Wednesday, August 17, 2011

Foray Into Adult Skating: The Man With The Red Gloves



Months back, I began working out with the intention of competing in adult skating.  First, I had to get good.  I was inspired by Black Swan and an unflattering photograph of myself following a breakup right before the holiday season. The Black Swan Diet and workout regimen began in earnest by February and I finally got around to getting back on the ice.  I've always loved skating, but I've found it difficult to make time to go.  Or that is what I told myself.

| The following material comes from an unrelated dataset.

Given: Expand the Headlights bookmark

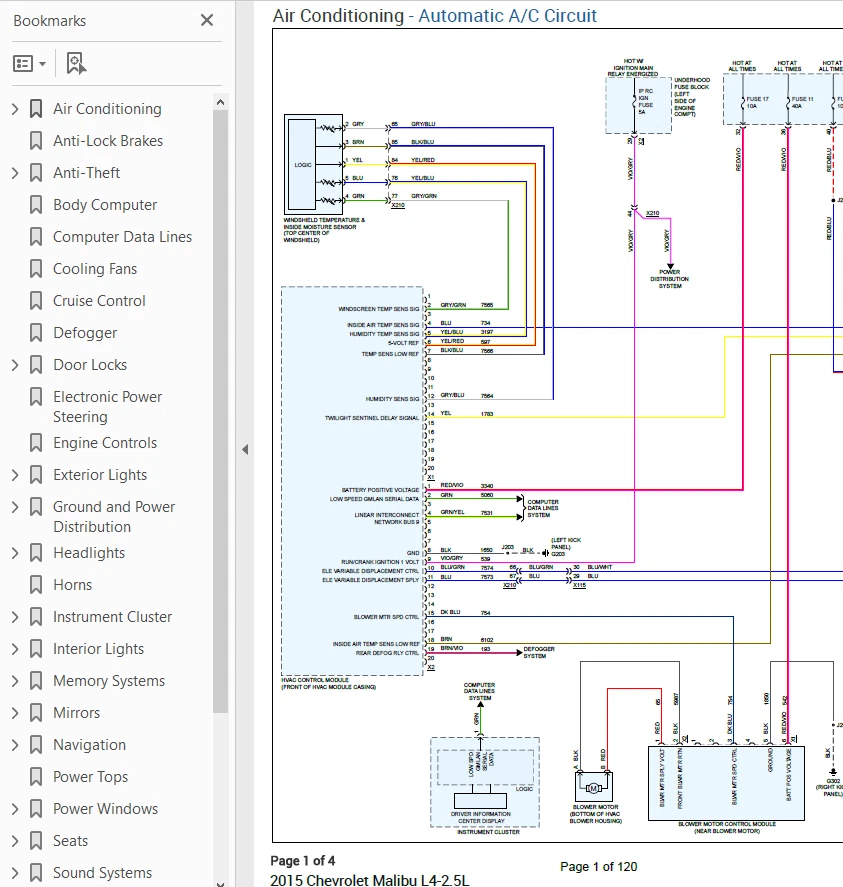Looking at the screenshot, I should [x=14, y=552].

The greatest hindrance to my career as a fabulous adult skater has been my boots.  Like Jeremy Abbott, I've had equipment issues.  My greatest issue has been that I wasn't quite sure whether or not I was even having equipment issues or if I was merely a wimp who couldn't take the pain and didn't know how to tie his skates properly.  For the last two years, I've skated on and off.  The one constant thing about any session I've been on is that I'd have to re-tie my boots at least twice due to intense pain caused at my fifth metatarsal.  When buying skates, I was quite intimidated by the pro and was sure he'd say it was just me...considering they were molded to my feet.  It turns out that my boot just needed a little punching and I've now become a real skater.  I've even made an appointment for boot sharpening.

Getting into sick shape prior to skating has been extremely helpful, as there is nothing worse than falling and seeing all of your problem areas in the plexiglass as you lumber around the rink.  Now that I'm able to enjoy my time on the ice, I've embraced the strange peculiarities of the skating world that really need to bleed into mainstream society.  There is nothing quite like warming up on the ice at the crack of dawn and wondering whether you're imaging things or if some gem is actually skating to a muzak instrumental version of Bryan Adams' Everything I Do.  Of course, East of Eden and Glory are also in the music rotation and when no one is looking, I may just have Michelle Kwan moments coupled with a little Todd Eldredge intensity.  Oh, how I long to pop open an axel and kick the boards in Todd's honor.

When I got back on the ice, Miss Massachusetts offered me the sage advice of watching out for my toe picks.  I laughed and quickly brushed it off, yet found myself belly down on the ice after catching a toe pick on a front crossover last Sunday.  Natasha, the Russian coach at the rink, earned by eternal respect by laughing and skating by me.  I soon asked her for lessons, as I need a demanding Russian in my life.

Given that I have dreams of being a full-fledged ice queen, I've been upping the amount of time I spend at the rink. I've been hitting all of the usual spots and even passed Fumie Suguri in the Ice House lobby.  Who is coaching her? Does it even matter?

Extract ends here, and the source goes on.